Transitioning from Life to Death

posted by Kristy Densmore

I walked into a single wooden cellblock- Tuol Sleng Prison, Building C.

For a couple of minutes I stood in the center of the cell, facing the same direction I entered. I was nervous to turn around and face the fact I was trapped inside a cell. The window was barely cracked behind the bars, and it wouldn’t budge when I tried to push it open more. Darkness- past, present, and future.

 The brown wooden walls were worn. The planks, arranged vertically, towered above my head and stopped just above the window. The cell, about 6′ by 2′, was uncomfortably cramped for a human being’s living space.

Turning around, I gazed out of the cell into the hall. The cell door, constructed of vertical wood with a rectangular peephole in the top center, hung from rusty hinges. I grabbed hold of the door and pulled it closed, trapping myself within the cell. The creaking of the door sent chills through my body.

Two small chains were hooked to the floor to the left of the door. The length was short; it would have been impossible for a prisoner to stand up or move around if he or she were chained.

I imagined myself being trapped in the cell for long periods of time, not knowing if I would survive the day. Looking down at the ground, I counted the 30 tiles within the cell, half orange and half white (though faded and dirty). If I had been a prisoner, I would have counted those tiles repeatedly. I would have counted the wooden planks. I would have counted everything in attempt to maintain focus and sanity.

It was unnerving to think about the succession of people who had occupied the space where I stood. School children, then prisoners, and then me (a representative for a long line of tourists and journalists). After evacuating the city of Phnom Penh, the Khmer Rogue converted a school (symbolic of life and education) into a place of death and imprisonment. I tried to picture one of my previous schools in the United States as a genocidal prison, but it was surreal and impossible to fathom.

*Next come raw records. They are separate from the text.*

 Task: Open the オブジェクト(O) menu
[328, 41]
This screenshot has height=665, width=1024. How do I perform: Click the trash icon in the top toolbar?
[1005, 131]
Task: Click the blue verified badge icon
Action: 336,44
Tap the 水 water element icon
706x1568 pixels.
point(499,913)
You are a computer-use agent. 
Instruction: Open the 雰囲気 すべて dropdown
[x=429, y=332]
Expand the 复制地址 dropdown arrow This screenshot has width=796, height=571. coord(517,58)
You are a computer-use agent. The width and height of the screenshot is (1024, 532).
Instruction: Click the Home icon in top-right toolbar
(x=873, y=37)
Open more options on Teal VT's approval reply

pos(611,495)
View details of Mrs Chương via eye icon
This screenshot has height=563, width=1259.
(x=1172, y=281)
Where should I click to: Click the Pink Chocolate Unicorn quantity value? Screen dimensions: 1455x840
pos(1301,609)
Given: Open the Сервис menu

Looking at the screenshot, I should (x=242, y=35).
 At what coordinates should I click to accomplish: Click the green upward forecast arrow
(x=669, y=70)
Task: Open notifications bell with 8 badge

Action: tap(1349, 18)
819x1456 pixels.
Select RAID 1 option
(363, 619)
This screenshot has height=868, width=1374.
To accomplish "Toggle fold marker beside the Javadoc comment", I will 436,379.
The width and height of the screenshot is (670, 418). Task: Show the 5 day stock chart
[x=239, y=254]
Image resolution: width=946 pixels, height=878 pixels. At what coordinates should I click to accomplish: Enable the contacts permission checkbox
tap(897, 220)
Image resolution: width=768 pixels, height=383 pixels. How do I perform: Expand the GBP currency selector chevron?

Barbed wire fencing covered the front of Building C. I read a sign earlier that read, “the braid of barbed wires prevents the desperate victims from committing suicide.” Many of the prisoners had probably accepted death as their fate. After seeing the torture rooms and cell blocks, I understood the appeal of taking one’s own life instead of dying by the hands of the Khmer Rogue.

Looking through the barbed wire on the breezeway of the second floor, I saw two small girls playing in the courtyard of the prison. Disgust overwhelmed me as I thought about the school and education that had been taken from so many children. More so, I was disgusted by how many children the Khmer Rogue had executed. I wondered if any of the children imprisoned at Tuol Sleng had also gone to school there. An uneasy feeling rose in my stomach as I questioned whether the two girls in the courtyard were playing on bars that had been used as a killing device.

As I walked to the prison’s exit, I realized it didn’t matter if I was closed into a cell, standing on a breezeway, or observing from the center courtyards- everything felt uneasy and eerie. An estimated 17,000 prisoners went through the prison with only 12 survivors- 1 survivor for every 1,417 prisoners.

I felt angry when I left the prison. I couldn’t understand why the Khmer Rogue had killed so many of their people. Looking at the bigger picture, I was angry with mankind in general. The Khmer Rogue conflict isn’t the only genocide that has occurred in the world. It’s a global atrocity on repeat.